問題
法人税の申告における確定決算主義の説明として正しいものはどれか。
選択肢
- 1税務申告は会計帳簿と無関係に行うことができるという原則
- 2株主総会の承認等を受けた確定した決算に基づいて申告書を作成しなければならないという原則
- 3決算は税務署長の確定処分によってはじめて確定するという原則
- 4申告期限までに決算が確定しない場合には課税されないという原則
正解
2. 株主総会の承認等を受けた確定した決算に基づいて申告書を作成しなければならないという原則
詳しい解説を見る解説を閉じる
解説
法人税法74条1項は、内国法人は各事業年度終了の日の翌日から2月以内に「確定した決算に基づき」申告書を提出しなければならないと定める。
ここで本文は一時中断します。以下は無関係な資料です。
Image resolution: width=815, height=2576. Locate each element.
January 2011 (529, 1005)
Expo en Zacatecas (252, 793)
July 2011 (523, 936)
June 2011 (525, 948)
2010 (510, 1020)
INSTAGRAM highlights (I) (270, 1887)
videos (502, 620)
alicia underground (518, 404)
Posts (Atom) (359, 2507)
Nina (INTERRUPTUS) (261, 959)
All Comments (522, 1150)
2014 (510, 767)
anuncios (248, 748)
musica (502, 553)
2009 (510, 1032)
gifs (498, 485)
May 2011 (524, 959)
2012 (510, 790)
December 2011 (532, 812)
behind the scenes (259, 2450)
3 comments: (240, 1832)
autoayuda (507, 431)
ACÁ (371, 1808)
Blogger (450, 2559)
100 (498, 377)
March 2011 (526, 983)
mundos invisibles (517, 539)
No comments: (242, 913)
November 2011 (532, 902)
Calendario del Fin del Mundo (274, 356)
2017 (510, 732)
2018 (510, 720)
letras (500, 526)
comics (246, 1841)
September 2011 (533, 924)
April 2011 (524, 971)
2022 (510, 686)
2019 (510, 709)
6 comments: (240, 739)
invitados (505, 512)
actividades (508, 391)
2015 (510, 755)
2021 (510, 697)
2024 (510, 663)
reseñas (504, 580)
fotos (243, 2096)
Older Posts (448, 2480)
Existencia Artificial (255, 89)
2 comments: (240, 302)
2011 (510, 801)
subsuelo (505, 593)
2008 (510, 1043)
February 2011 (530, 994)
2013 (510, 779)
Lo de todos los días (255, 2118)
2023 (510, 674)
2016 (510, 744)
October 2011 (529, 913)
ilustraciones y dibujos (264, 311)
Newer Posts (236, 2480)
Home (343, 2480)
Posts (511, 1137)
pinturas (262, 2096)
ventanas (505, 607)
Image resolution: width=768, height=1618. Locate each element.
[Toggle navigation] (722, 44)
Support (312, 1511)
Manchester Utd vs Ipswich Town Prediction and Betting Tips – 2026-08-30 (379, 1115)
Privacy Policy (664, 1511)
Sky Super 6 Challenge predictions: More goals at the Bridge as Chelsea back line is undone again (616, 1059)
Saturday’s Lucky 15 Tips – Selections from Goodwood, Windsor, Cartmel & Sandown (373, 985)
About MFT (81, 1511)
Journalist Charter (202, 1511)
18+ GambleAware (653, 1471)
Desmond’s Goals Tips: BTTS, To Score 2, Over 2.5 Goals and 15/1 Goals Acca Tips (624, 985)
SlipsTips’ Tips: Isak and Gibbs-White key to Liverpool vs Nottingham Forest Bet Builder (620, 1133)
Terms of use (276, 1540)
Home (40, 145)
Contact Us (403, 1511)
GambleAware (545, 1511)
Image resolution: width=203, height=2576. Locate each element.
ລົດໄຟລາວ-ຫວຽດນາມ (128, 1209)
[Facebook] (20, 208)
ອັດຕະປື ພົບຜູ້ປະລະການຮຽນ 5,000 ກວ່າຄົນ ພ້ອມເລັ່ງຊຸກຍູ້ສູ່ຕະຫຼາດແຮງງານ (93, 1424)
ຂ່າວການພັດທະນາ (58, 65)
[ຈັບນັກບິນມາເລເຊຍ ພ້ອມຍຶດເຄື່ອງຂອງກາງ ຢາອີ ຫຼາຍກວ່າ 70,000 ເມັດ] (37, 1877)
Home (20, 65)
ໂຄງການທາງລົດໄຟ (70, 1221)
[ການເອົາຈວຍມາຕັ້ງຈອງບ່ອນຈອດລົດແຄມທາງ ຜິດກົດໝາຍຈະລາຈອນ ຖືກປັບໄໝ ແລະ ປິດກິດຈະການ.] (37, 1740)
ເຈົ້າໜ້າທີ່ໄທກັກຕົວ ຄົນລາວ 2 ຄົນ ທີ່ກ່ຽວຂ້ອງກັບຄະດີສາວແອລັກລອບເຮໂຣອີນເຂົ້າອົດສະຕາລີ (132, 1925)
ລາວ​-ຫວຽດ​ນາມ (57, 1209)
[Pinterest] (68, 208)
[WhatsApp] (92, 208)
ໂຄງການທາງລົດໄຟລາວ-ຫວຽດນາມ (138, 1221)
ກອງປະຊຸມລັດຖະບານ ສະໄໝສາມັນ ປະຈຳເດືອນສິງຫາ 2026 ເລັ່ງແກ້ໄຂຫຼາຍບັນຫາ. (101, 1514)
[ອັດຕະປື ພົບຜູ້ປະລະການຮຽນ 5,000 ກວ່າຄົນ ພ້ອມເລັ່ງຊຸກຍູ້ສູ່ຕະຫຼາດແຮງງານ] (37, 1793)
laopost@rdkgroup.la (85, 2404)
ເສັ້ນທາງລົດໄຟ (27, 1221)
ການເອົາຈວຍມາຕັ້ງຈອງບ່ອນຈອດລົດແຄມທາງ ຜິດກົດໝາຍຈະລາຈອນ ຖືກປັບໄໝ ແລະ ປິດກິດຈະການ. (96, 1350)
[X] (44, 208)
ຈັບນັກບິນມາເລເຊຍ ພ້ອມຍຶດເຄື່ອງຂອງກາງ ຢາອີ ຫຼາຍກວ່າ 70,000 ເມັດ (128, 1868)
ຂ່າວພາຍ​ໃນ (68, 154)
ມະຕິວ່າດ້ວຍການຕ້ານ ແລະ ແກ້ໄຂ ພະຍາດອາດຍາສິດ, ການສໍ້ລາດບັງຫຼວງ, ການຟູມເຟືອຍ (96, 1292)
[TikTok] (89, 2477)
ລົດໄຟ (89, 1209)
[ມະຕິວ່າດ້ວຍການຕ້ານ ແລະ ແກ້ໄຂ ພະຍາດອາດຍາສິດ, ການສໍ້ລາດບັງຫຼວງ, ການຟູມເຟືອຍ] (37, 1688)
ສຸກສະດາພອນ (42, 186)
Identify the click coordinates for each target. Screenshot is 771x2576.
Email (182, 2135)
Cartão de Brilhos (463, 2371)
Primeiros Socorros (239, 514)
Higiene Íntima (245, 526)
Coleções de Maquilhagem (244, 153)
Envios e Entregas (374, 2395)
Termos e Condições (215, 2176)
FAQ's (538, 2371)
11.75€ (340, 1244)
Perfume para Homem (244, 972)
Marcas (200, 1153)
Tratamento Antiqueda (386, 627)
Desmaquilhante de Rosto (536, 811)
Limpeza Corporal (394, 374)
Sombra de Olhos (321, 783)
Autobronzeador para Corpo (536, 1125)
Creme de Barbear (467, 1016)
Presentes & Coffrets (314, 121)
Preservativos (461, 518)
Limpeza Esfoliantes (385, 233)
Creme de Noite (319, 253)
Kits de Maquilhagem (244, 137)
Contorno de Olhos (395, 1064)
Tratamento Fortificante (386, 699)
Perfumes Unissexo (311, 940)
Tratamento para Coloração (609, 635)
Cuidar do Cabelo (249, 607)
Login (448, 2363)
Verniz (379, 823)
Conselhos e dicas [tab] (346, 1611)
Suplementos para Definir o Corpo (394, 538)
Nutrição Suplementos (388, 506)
確定した決算とは、株主総会の承認等の手続を経て確定した計算書類による決算をいい、これを出発点として税法上の加算・減算(申告調整)を行い課税所得を計算する仕組みを確定決算主義という。この原則の下では、減価償却費のように損金経理(確定した決算において費用又は損失として経理すること・法人税法2条25号)が損金算入の要件とされる決算調整事項は、決算で費用計上していなければ申告書上で追加的に減算することができない。企業会計の利益計算を課税所得計算の基礎に据えることで、計算の信頼性を確保しつつ納税者・課税庁双方の事務負担を軽減する、日本の法人税制の基本的枠組みである。